Parameter estimation for Gibbs distributions
David G. Harris, Vladimir Kolmogorov
TL;DR
This work develops black-box methods to estimate counts c_x and partition functions Z for Gibbs distributions through two complementary frameworks: a continuous setting using cooling schedules and the Paired Product Estimator (PPE), and an integer/log-concave setting using covering schedules. It proves near-optimal sample complexities: for general Gibbs, counts require ~\tilde{O}(q/ε^2) samples, while in the integer-valued case the cost is ~\tilde{O}(n^2/ε^2); partition-function estimation matches these scales. The paper also provides concrete improvements for combinatorial counting problems (connected subgraphs, matchings, independent sets) via FPRAS-like results, and establishes lower bounds showing tightness in several regimes. A key contribution is the unification of sampling-to-counting techniques across continuous and discrete settings, with practical algorithms for estimating Q(β) and then recovering full μ_β and c_x with provable guarantees. The methods have potential broad impact on physics-inspired counting, graph combinatorics, and sampling-based estimation where the partition function and density of states are central.
Abstract
We consider Gibbs distributions, which are families of probability distributions over a discrete space $Ω$ with probability mass function of the form $μ^Ω_β(ω) \propto e^{βH(ω)}$ for $β$ in an interval $[β_{\min}, β_{\max}]$ and $H( ω) \in \{0 \} \cup [1, n]$. The partition function is the normalization factor $Z(β)=\sum_{ω\inΩ}e^{βH(ω)}$. Two important parameters of these distributions are the log partition ratio $q = \log \tfrac{Z(β_{\max})}{Z(β_{\min})}$ and the counts $c_x = |H^{-1}(x)|$. These are correlated with system parameters in a number of physical applications and sampling algorithms. Our first main result is to estimate the counts $c_x$ using roughly $\tilde O( \frac{q}{\varepsilon^2})$ samples for general Gibbs distributions and $\tilde O( \frac{n^2}{\varepsilon^2} )$ samples for integer-valued distributions (ignoring some second-order terms and parameters), and we show this is optimal up to logarithmic factors.
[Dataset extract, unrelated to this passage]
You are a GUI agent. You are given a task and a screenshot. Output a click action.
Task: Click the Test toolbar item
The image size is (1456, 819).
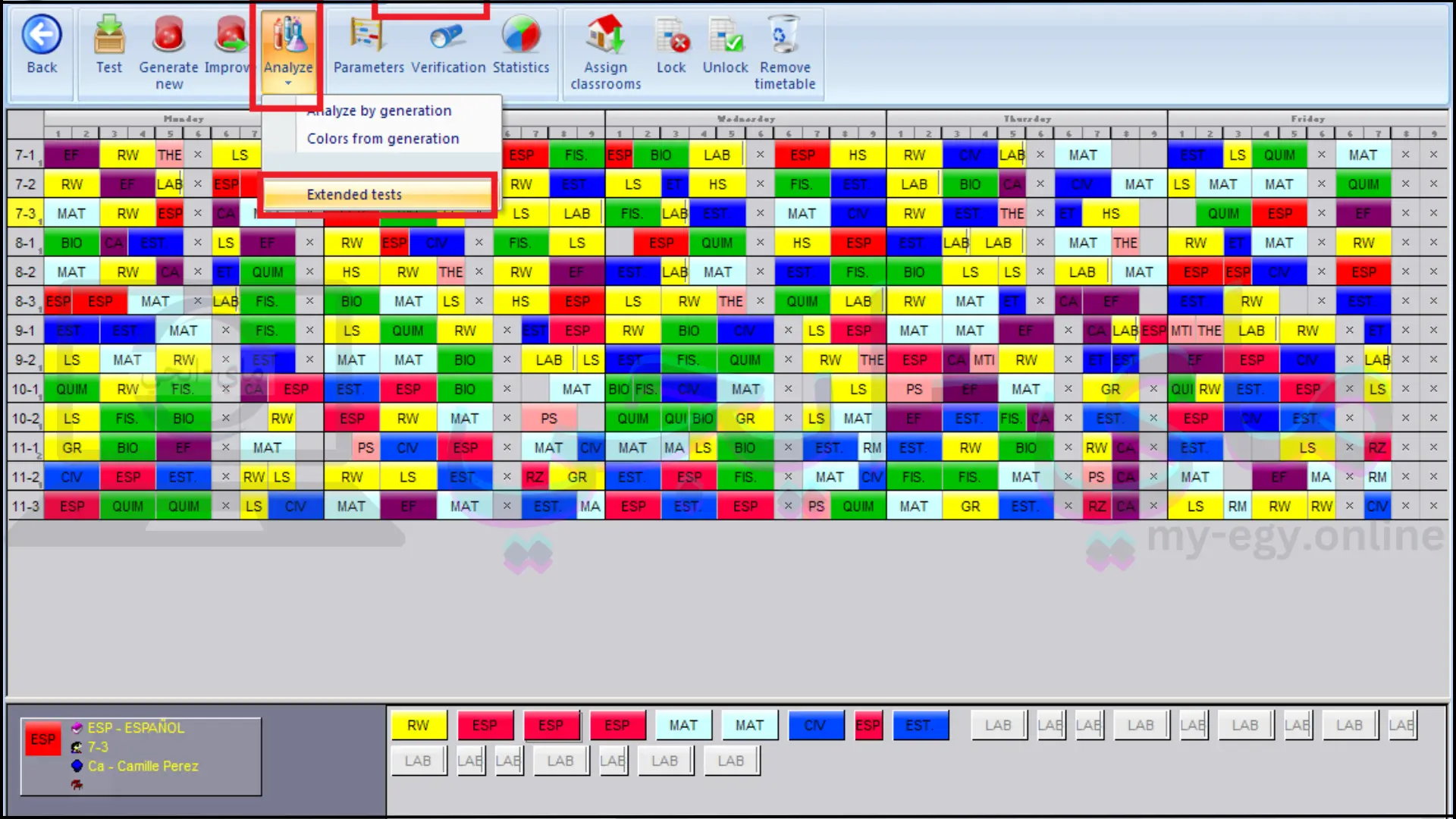tap(108, 45)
We illustrate with improved algorithms for counting connected subgraphs, independent sets, and perfect matchings. As a key subroutine, we also develop algorithms to compute the partition function $Z$ using $\tilde O(\frac{q}{\varepsilon^2})$ samples for general Gibbs distributions and using $\tilde O(\frac{n^2}{\varepsilon^2})$ samples for integer-valued distributions.